In deze uitspraak beoordeelt de rechtbank het beroep dat eiseres heeft ingediend, omdat verweerder volgens haar niet op tijd heeft beslist op haar aanvraag om een machtiging tot voorlopig verblijf voor verblijf als familie- of gezinslid in het kader van nareis. De rechtbank heeft partijen laten weten dat zij een zitting niet nodig vindt en heeft gevraagd of zij het daarmee eens zijn. Omdat partijen daarna niet om een zitting hebben gevraagd, heeft de rechtbank het onderzoek gesloten en de zaak niet behandeld op een zitting.
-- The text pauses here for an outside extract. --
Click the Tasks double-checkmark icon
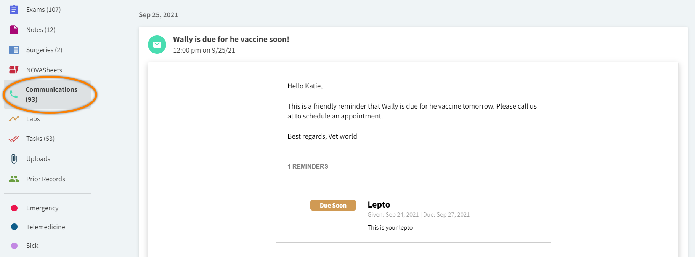The width and height of the screenshot is (695, 257). point(14,139)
Verweerder hanteert vanaf 15 januari 2024 in nareiszaken het first-in first-out (fifo)-principe. In verband met deze nieuwe werkwijze is het de rechtbank bekend dat verweerder de rechtbank primair verzoekt om beroepen tegen het niet tijdig beslissen op aanvragen in nareiszaken aan te houden tot het moment dat verweerder de betreffende zaken zal gaan behandelen. De rechtbank wijst het verzoek af, omdat de aard van een beroep tegen het niet-tijdig beslissen zich in beginsel tegen een aanhouding verzet. Eiseres heeft op 21 november 2023 haar aanvraag ingediend, maar verweerder heeft de beslistermijn met drie maanden verlengd. Eiseres heeft verweerder op 20 juni 2024 in gebreke gesteld, wat na het verstrijken van de beslistermijn gebeurde. Dit betekent dat het beroep terecht is ingediend en gegrond is verklaard.
De rechtbank bepaalt dat verweerder binnen twee weken na verzending van de uitspraak alsnog een besluit moet nemen. In bijzondere gevallen kan de rechtbank een andere termijn opleggen. De rechtbank stelt de hoogte van de dwangsom vast op het maximale bedrag van € 1.442,-, omdat er inmiddels al 42 dagen zijn verstreken sinds verweerder in gebreke is. Eiseres krijgt ook een vergoeding voor de proceskosten die zij heeft gemaakt, die door verweerder moet worden betaald. De rechtbank concludeert dat het beroep gegrond is en dat verweerder binnen de opgelegde termijn een besluit op de aanvraag bekend moet maken, met een dwangsom voor elke dag dat deze termijn wordt overschreden.